TIP: Regardless of how you book your airline tickets, use the confirmation number to logon to the airline website to see what options are available to you. Depending on the airline and length of flight, you can usually select your meal, your seat or have access to extras and upgrades that you may not have been aware of when booking.
We almost didn’t visit Mykonos. Having a reputation for a sometimes loud and wild night-life, we wanted to be situated far enough away to have quiet, but close enough to walk to local restaurants, while not sacrificing luxury and Greek charm. After plenty of research, we happened upon Rocabella Mykonos. Nestled into the coastline, this unique hotel is shaped unlike any other, with a variety of room types and offerings, all with simplistic and artistic charm. We requested a more secluded room, if possible, and Rocabella set us up in the honeymoon hideaway.
The room was set up like a small cave cottage, draped entirely in white. A small table and chairs set up outside at the base of the steps which lead you to the front porch under a curved archway, where there was a cushioned seating area on either side of the door. Upon entering, the huge bed encompassed half of the main area; to the left was a desk with coffee and treats, to the right closet space with doors of white-brushed rattan. Behind the bed, the entire width of the room, was the bathroom, separated only by glass. Two steps to the right of the bed lead you up. The toilet was the only private space behind a frosted door, while the double sinks and huge walk-in shower were all open. It was exactly the romantic seclusion we were looking for. From our porch or private sitting area, we could admire the spectacular views of the sea and surrounding areas.
The minimalist design of Rocabella was calming, and the numerous nooks and hideaways allowed for quiet seclusion. Having visited in October and not in the height of the tourist season, there were few guests, but one could sense that even at capacity, the hotel aimed for serenity and relaxation. The main restaurant and outdoor pool were separated only by glass. We hadn’t anticipated on dining at the hotel restaurant more than once or twice, not wanting to be tied to the hotel, but the food was so good that other than the one meal we had in downtown Mykonos, we spent every meal at Rocabella. Just like the rooms, the ingredients were simple but charming and really delicious. From meals delivered in tiny ceramic bakers to the fresh basket of warm breads and creamed butter, breakfast was personal and artistic. The casual lunch atmosphere became a trendy night spot that welcomed outsiders for dinner. We lunched and dined at the same table, sitting facing the ocean in huge hanging rattan basket chairs.

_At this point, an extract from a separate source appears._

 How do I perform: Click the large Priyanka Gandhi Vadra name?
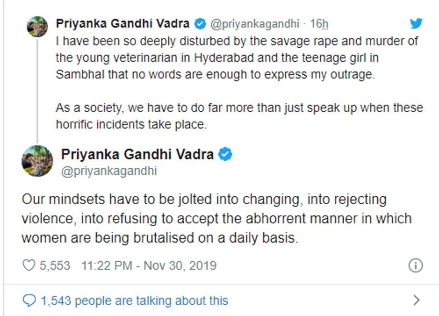137,155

Since we only planned to stay two nights in Mykonos, our itinerary was flexible, save for one excursion we had pre-booked to Delos and Rhenia through Get Your Guide. On the night we arrived, however, we received a message from the local tour operator, who would be manning the boat, that the tour had been cancelled due to weather. A bit of a pre-emptive strike, as there was no bad weather in the forecast for the next day. To Get Your Guide's credit, they did offer us a full refund without issue.
Devastated, we approached the front desk at Rocabella and asked if they knew of any other operators that could bring us to Delos. Luckily for us, they were able to quickly confirm that the ferry from the Mykonos port was indeed travelling to Delos the next morning and we could pre-purchase tickets through them. As it turns out, the cancellation was the best thing that could have happened. Not only were the new tickets less expensive than what we had originally purchased, but we were able to spend much more time in Delos.

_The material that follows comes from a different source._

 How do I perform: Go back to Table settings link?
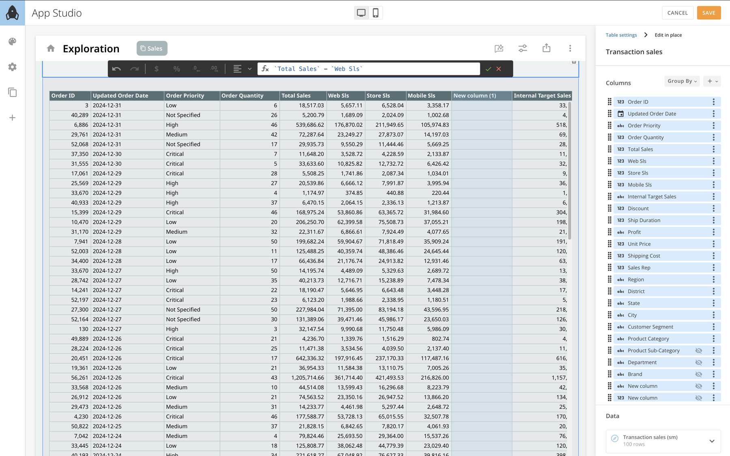[x=621, y=35]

Bright and early, we arrived at the Mykonos port (thanks to the Rocabella driver), we picked up our tickets and made our way onto the massive ferry. The boat ride only lasted 20 minutes, but it was quite wavy and rocky. Standing outside in the cool breeze helped calm the nerves (and kept us away from the hordes of people crammed indoors). As we approached the island of Delos, we began to see what a magical visit this was going to be. Even in the distance, one could see that Delos was littered with ruins. We were aware that it was an island with historical significance and many discovered ruins, but we had no idea the entire island would be covered, nor did we realize we would be walking through them.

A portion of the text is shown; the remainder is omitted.